Dari kejauhan penguntit Ferit dan Adrine masih bersembunyi di balik pepohonan dan bebatuan karang. Jaket biru menutupi seluruh awaknya. Sembari bersembunyi diam-diam dia mengambil kamera dan mengambil gambar antara Ferit dan Adrine. Entah untuk siapa dia melakukannya.

"Ferit, aku mau coba ke sana. Nanti kamu ambil gambarku ok!" pinta Adrine tanpa basa basi seperti kekasihnya. Ketika hendak berjalan tiba-tiba Adrine terpeleset dan.....

Byurrrr....

Adrine nyemplung ke kolam Laguna. Sontak Ferit terkejut dan cemas. "Adrine..." tangan Ferit mengambang seolah akan meraih tangan Adrine. Namun sial semua terlambat, Adrine telah dilahap air Laguna hingga tak terlihat kepalanya sama sekali karna deburan air dari tubuhnya.

Tubuh Ferit membungkuk memanggil Adrine namun tak kunjung muncul ke permukaan.

"Adrine..."

Ketika duburan air dari tubuh Adrine mereda kepala Adrine muncul ke permukaan.

Adrine berteriak minta tolong "Ferit.. tolong"

Blubup..

Tubuh Adrine naik turun ke permukaan air. Tanpa banyak berfikir, Ferit melepas jaket dari tubuhnya dan masuk ke kolam Laguna.

Byurrr....

"Adrine...."

Ferit meraih lengan dan tubuh Adrine, dia berusaha menyelamatkan Adrine. Ketika kecemasan Ferit memuncak tiba-tiba Adrine tertawa lepas seperti tak tau malu. "Hahahahahahaaaa..."

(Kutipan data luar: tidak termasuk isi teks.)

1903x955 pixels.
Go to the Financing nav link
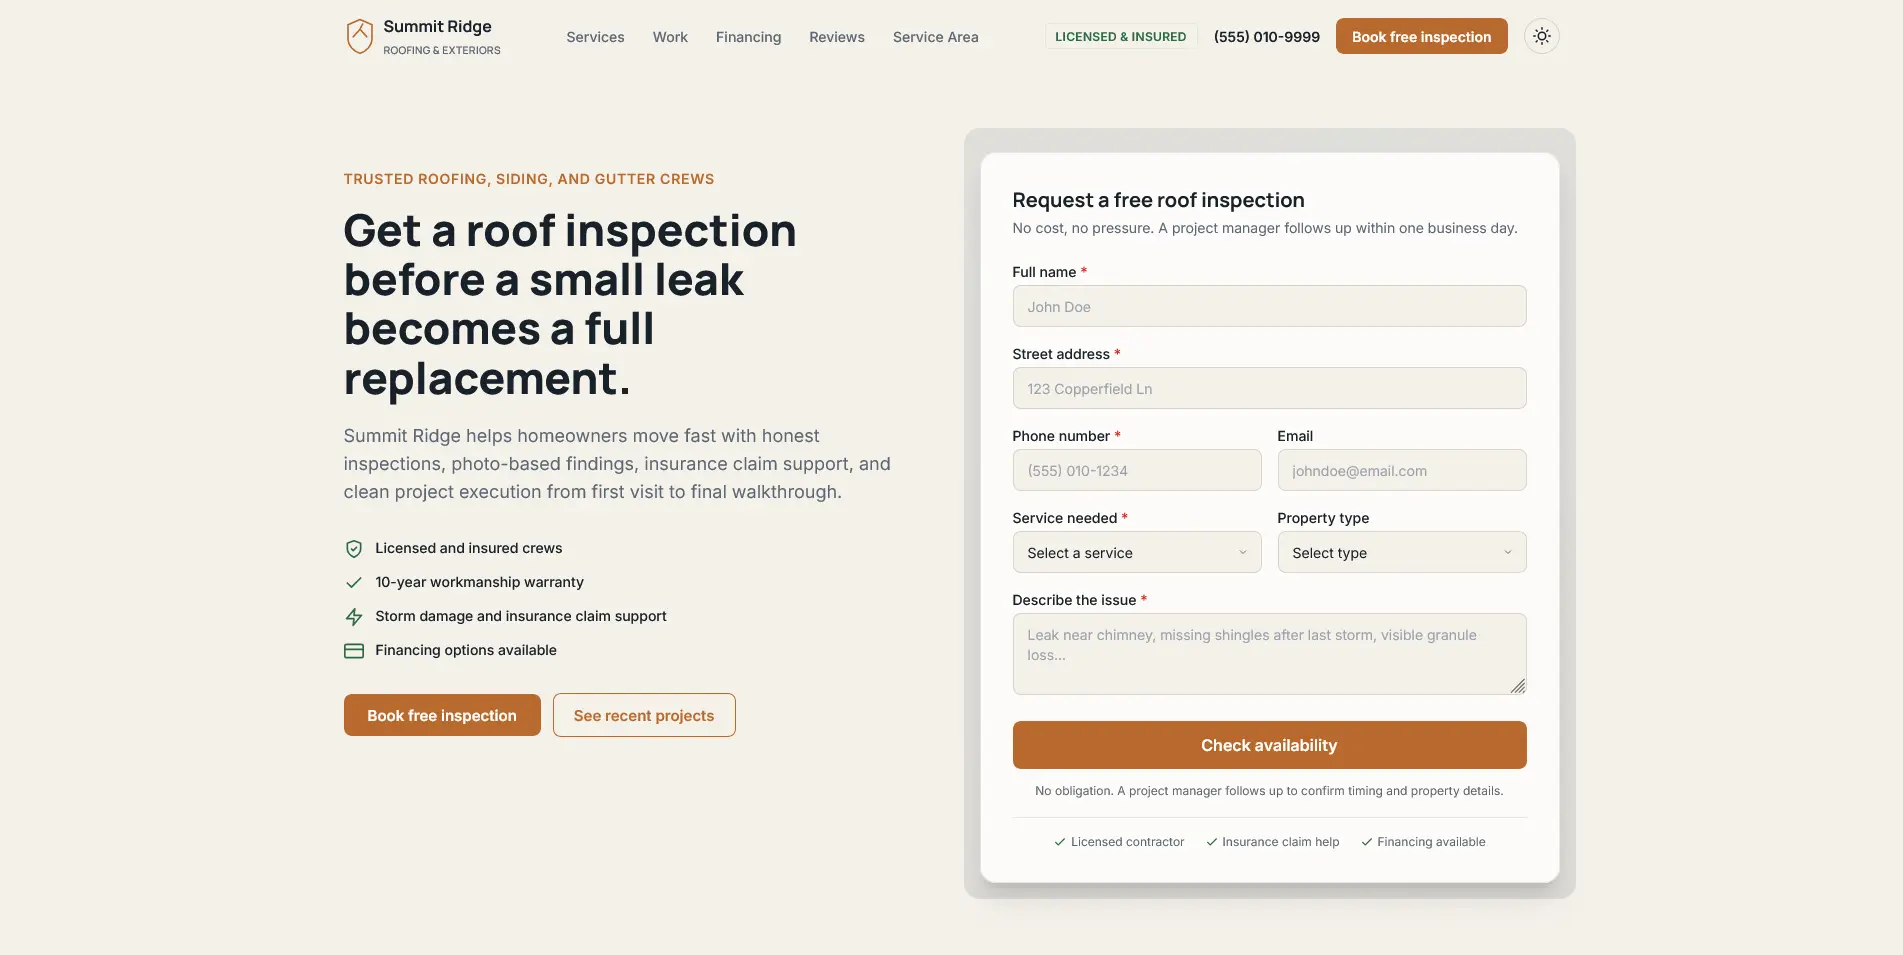click(x=748, y=37)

"Adrien...?" Ferit menganga melihat reaksi Adrine. Spontan Ferit sadar akan Adrine telah menipu dirinya. Adrine bisa berenang. Adrine menipu Ferit.

.

"Adrine...!! nggak lucu!!" Ferit marah, karna dia begitu cemas terjadi sesuatu dengan Adrine. Dalam benaknya dia tidak bisa berenang.

"Aku akan naik ke atas, kamu akan tetap di sini atau naik?" tanya Ferit sembari memikirkan tidak memiliki baju ganti.

"Ferit, kita bermain-main di sini dulu ayo.." Adrine merayu pada lelaki pujaannya tapi disayangkan dia tidak mau mengikuti rayuan Adrine berharap Adrine keluar dari kolam itu.

Ferit menepi, namun Adrine tidak mengikuti Ferit. Ferit mulai menapaki bebatuan, Adrine tetap menenggelamkan dirinya menikmati karang di dasar kolam.

"Hemmm.."

Ferit berbalik, akhirnya dia kembali ke Adrine yang tengah asik berenang. Awalnya Ferit marah namun kemarahannya melunak ketika melihat Adrine berenang bagai lumba-lumba dengan pakaian serba panjang.

"Gadis ini... bikin greget."

Ferit dan Adrine akhirnya bermain di kolam Laguna bersama, mereka tertawa seperti berusia 8 tahun seperti anak kecil tepatnya. Sesekali Ferit menghilang dari pandangan Adrine dan menyelam kemudian muncul seolah akan memeluk Adrine. Mereka bagai kekasih namun bukan kekasih.

Penguntit Ferit dan Adrine terus memotret aktivitas mereka. Bahkan ketika mereka menyelam di kolam. Dia mengambil gambar dengan berbagai upaya hingga rela dengan posisi tengkurap di atas batu karang berharap tidak ketahuan. Namun sayang... Ferit sesungguhnya mengetahui ada seseorang yang mengikutinya dan mengambil gambar mereka.